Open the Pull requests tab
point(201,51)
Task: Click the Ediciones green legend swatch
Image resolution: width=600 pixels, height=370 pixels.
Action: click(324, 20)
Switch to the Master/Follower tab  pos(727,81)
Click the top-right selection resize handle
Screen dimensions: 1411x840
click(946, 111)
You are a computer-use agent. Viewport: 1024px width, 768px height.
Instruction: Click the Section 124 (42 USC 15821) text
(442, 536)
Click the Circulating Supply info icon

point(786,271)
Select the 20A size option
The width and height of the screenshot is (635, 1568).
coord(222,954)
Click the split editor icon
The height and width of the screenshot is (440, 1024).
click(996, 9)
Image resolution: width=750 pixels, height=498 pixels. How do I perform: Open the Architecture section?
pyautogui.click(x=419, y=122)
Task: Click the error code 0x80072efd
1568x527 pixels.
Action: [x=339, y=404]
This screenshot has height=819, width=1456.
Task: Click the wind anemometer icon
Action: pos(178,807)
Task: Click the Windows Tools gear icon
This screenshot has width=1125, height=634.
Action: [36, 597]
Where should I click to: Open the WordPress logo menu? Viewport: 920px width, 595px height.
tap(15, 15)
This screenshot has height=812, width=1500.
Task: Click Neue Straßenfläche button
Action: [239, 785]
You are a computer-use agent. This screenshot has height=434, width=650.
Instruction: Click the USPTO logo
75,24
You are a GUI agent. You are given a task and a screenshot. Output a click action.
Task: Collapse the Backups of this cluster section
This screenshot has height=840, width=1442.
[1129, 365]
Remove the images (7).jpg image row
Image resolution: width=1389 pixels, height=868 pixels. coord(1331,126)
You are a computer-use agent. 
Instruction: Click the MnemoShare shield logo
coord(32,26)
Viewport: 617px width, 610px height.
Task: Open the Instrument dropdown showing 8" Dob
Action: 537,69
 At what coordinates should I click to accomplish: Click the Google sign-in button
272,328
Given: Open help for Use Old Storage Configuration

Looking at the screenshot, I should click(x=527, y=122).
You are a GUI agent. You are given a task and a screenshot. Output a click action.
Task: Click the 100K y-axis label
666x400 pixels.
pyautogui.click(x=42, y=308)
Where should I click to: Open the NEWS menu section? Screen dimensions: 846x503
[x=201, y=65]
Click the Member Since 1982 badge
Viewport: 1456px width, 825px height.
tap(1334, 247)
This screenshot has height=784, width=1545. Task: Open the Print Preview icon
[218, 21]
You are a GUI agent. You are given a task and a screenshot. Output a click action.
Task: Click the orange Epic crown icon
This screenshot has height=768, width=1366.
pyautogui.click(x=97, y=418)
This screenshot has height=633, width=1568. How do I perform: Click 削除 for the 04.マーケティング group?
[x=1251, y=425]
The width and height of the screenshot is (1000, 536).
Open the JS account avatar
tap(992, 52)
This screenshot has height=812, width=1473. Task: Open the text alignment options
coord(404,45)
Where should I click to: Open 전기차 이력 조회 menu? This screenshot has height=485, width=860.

Short exercise:
Put the lines from the one containing "This screenshot has height=633, width=1568." through the end of the material into a numbered list, leaving out any blank lines.

Response:
1. This screenshot has height=633, width=1568. How do I perform: Click 削除 for the 04.マーケティング group?
2. [x=1251, y=425]
3. The width and height of the screenshot is (1000, 536).
4. Open the JS account avatar
5. tap(992, 52)
6. This screenshot has height=812, width=1473. Task: Open the text alignment options
7. coord(404,45)
8. Where should I click to: Open 전기차 이력 조회 menu? This screenshot has height=485, width=860.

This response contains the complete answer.